──────── TEXT EXCERPT ────────

2.7. Intervention Protocol

The training program was conducted for six weeks, four times a week, for 10 min. The exercise was carried out in two static positions and three dynamic positions. The static positions are sitting and standing. The patient was asked to do three sets of ten fast contractions at maximal strength with 10 s of relaxation between sets and three sets of ten-second prolonged contractions at maximal strength with 10 s of relaxation between sets. The dynamic positions are standing and moving the pelvis in a circular movement with prolonged contraction at maximal strength for 10 s; in addition, the patient was asked to do ten squats with pelvic floor contractions at maximal strength each time (relax the pelvic floor between each squat). Ten rises on the fingertips with pelvic floor contraction at maximal strength each time (relax the pelvic floor between each rise); for training the pelvic floor while increasing abdominal pressure, the patient was asked to do ten fast contractions at maximal strength while coughing in a standing position (1 contraction per cough).

2.8. Statistical Analysis

Data analysis was performed using IBM SPSS Statistics 29 software. Descriptive statistics were employed to summarize the demographic characteristics and baseline measurements of the participants. The Shapiro–Wilk test was conducted to assess the normality of the data, revealing a non-normal distribution.

Baseline differences between groups were evaluated using the Mann–Whitney U test for continuous variables and the Chi-square test (or Fisher’s exact test, as appropriate) for categorical variables. Intra-group comparisons (pre- and post-intervention) were conducted using the Wilcoxon signed-rank test, while inter-group comparisons (differences in outcomes between groups) were analyzed using the Mann–Whitney U test. Statistical significance was set at p < 0.05.

3. Results

Thirty-five women were recruited at the Meuhedet Pincas Center in Tel Aviv, Israel. The study was carried out between July 2022 and July 2024. The participants were randomly divided into 20 in the Peflex group and 15 in the control group of PFM training. Three (8.5%) participants from the Peflex group dropped out of the study; they did not attend the second meeting for various reasons, such as losing the Peflex, not having time, or not wanting to do the exercise. After excluding these cases, 32 participants completed the trial: 17 participants in the Peflex group and 15 in the control group. Four participants were excluded from the final statistical evaluation because they did not adhere to the training protocol: three from the Peflex group and one from the control group. Two participants in the Peflex group did not have the time to follow the training protocol four times a week; instead, they practiced only once a week. Additionally, one subject reported difficulty using the tampon, which is necessary for use with the Peflex. One subject from the control group did not have the time to train four times a week; she trained less than twice a week. The exclusion process resulted in 14 participants remaining in each group.

────────

WHAT THE EXERCISE ASKS:
Please update the study excerpt from "Baseline differences between" to "at p < 0.05." by changing "inter-group comparisons" to "between-group comparisons", and write out that passage in full.

──────── RECORD EXCERPTS ────────

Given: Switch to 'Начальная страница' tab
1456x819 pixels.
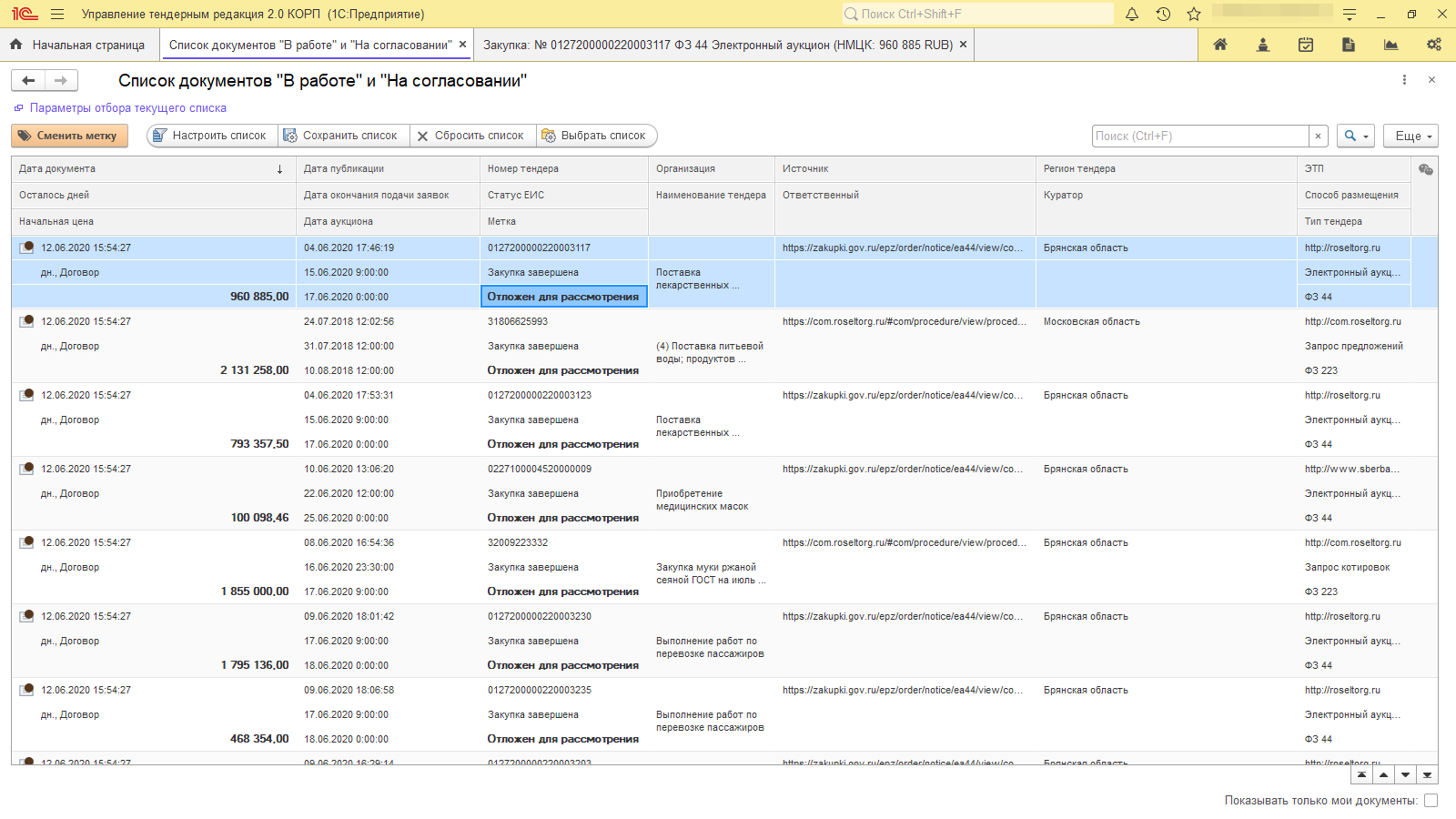Looking at the screenshot, I should click(79, 45).
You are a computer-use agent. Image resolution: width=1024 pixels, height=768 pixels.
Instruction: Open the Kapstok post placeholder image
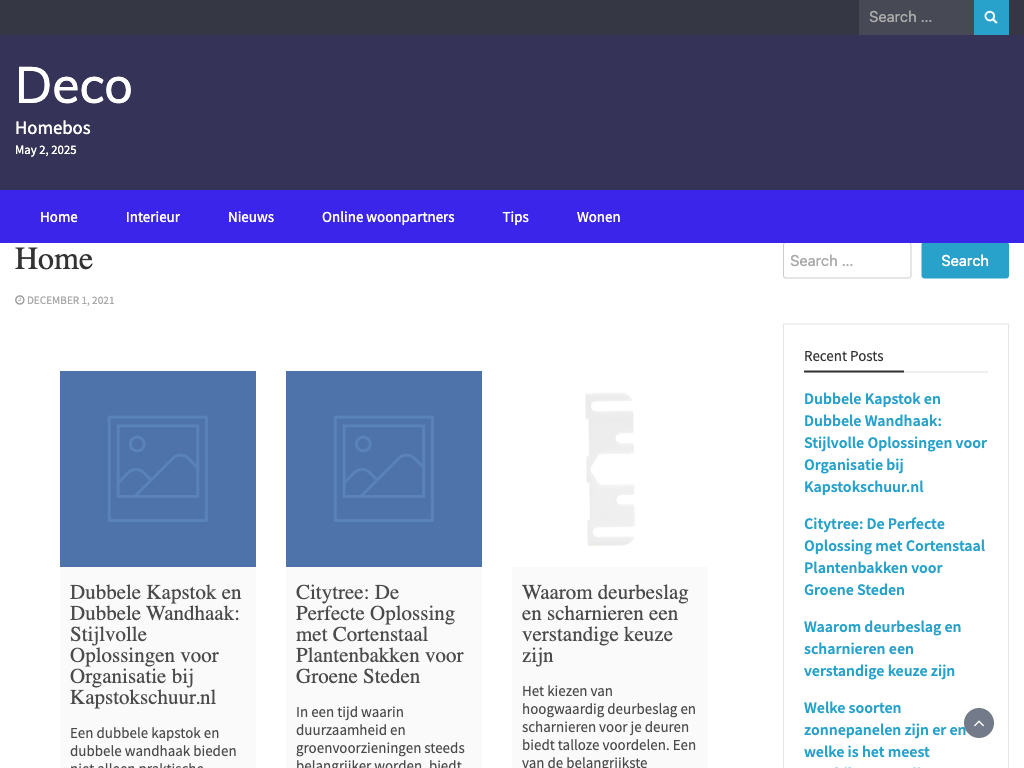pyautogui.click(x=158, y=469)
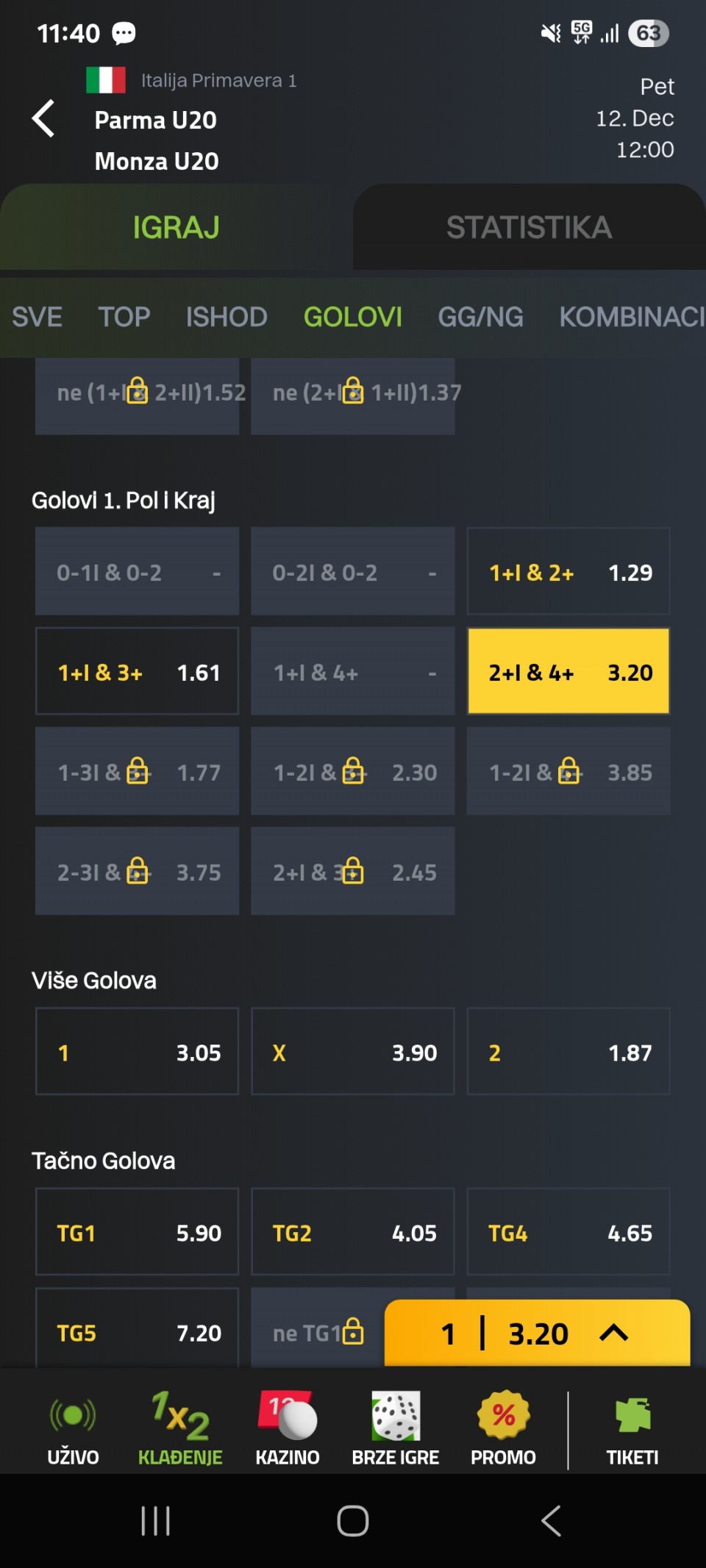Open the Ishod category tab
This screenshot has width=706, height=1568.
(227, 317)
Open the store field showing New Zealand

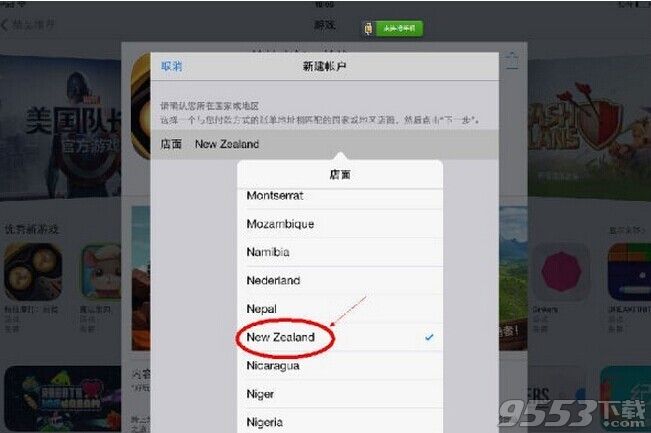pos(324,144)
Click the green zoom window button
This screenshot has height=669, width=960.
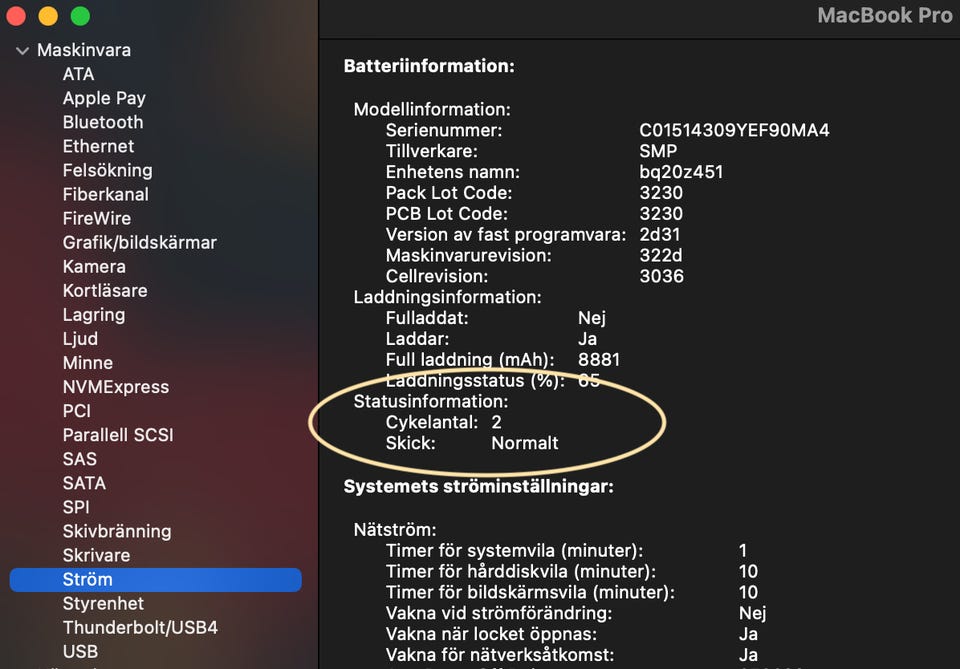80,16
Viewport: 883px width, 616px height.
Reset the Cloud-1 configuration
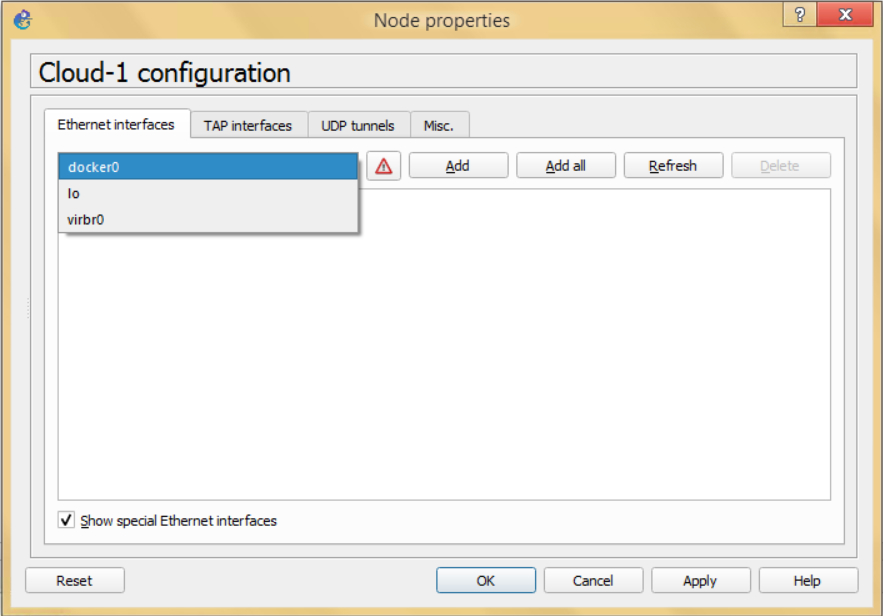click(74, 580)
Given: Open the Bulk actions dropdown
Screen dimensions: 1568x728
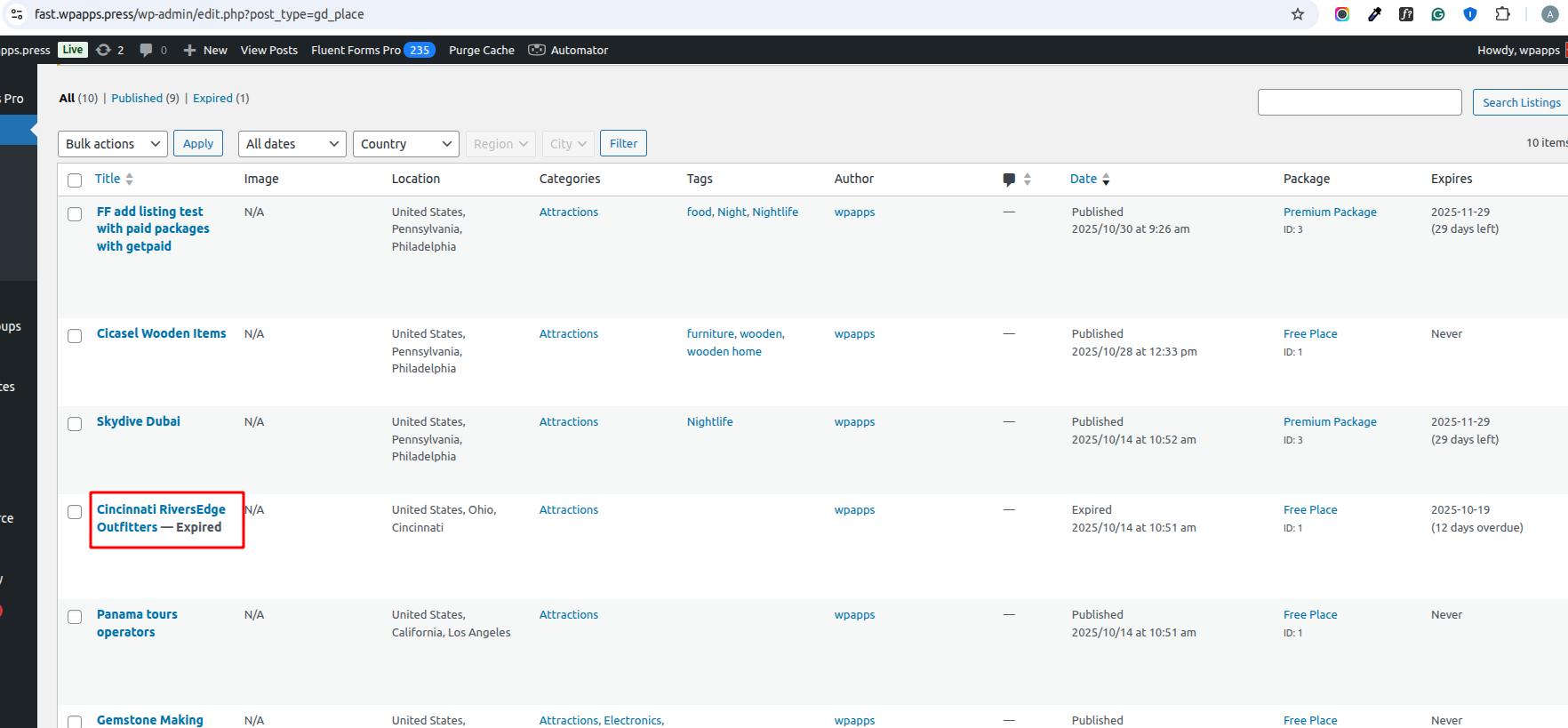Looking at the screenshot, I should [113, 144].
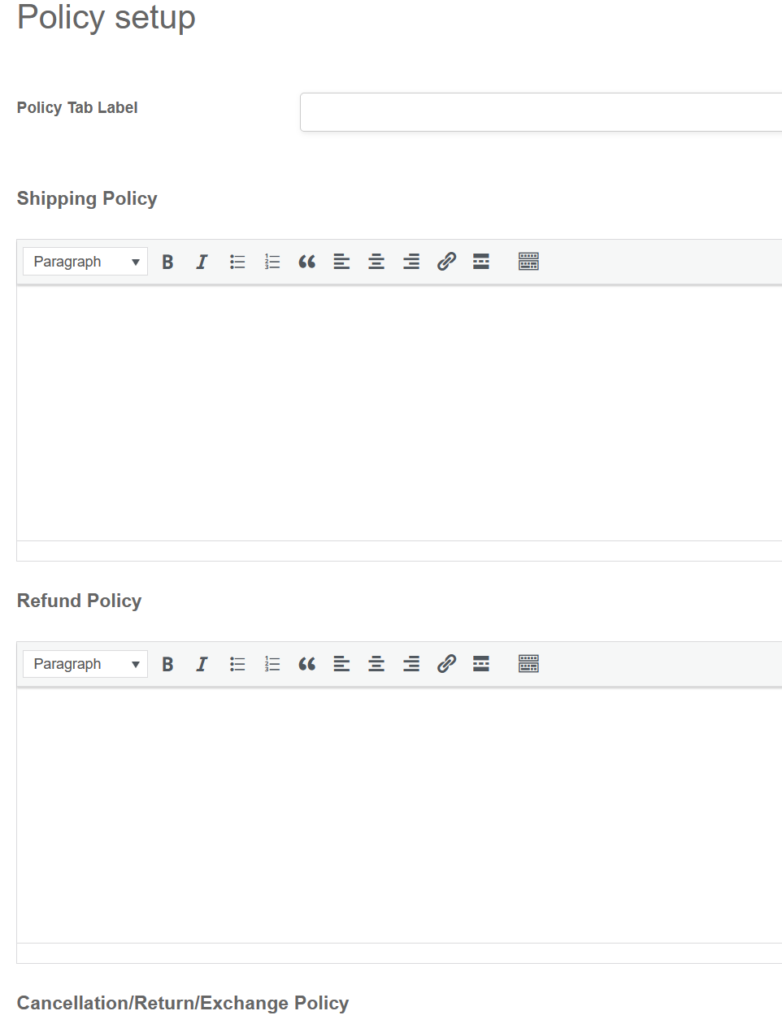
Task: Click Bold icon in Shipping Policy toolbar
Action: point(168,262)
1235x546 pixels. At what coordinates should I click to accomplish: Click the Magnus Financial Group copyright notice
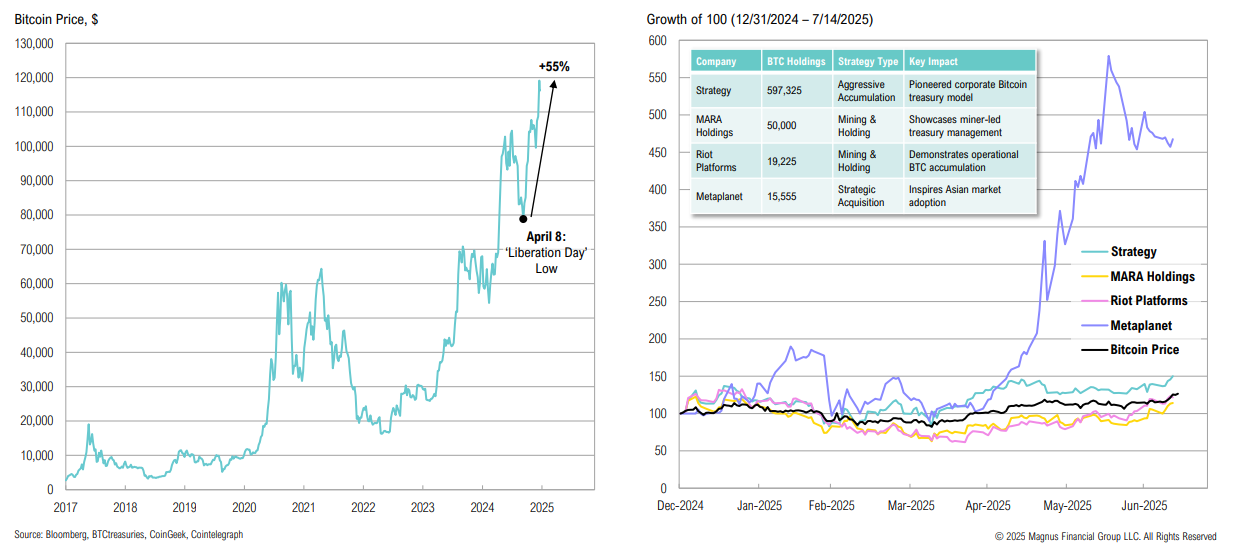pos(1106,536)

────────

TASK OUTPUT:
Baseline differences between groups were evaluated using the Mann–Whitney U test for continuous variables and the Chi-square test (or Fisher’s exact test, as appropriate) for categorical variables. Intra-group comparisons (pre- and post-intervention) were conducted using the Wilcoxon signed-rank test, while between-group comparisons (differences in outcomes between groups) were analyzed using the Mann–Whitney U test. Statistical significance was set at p < 0.05.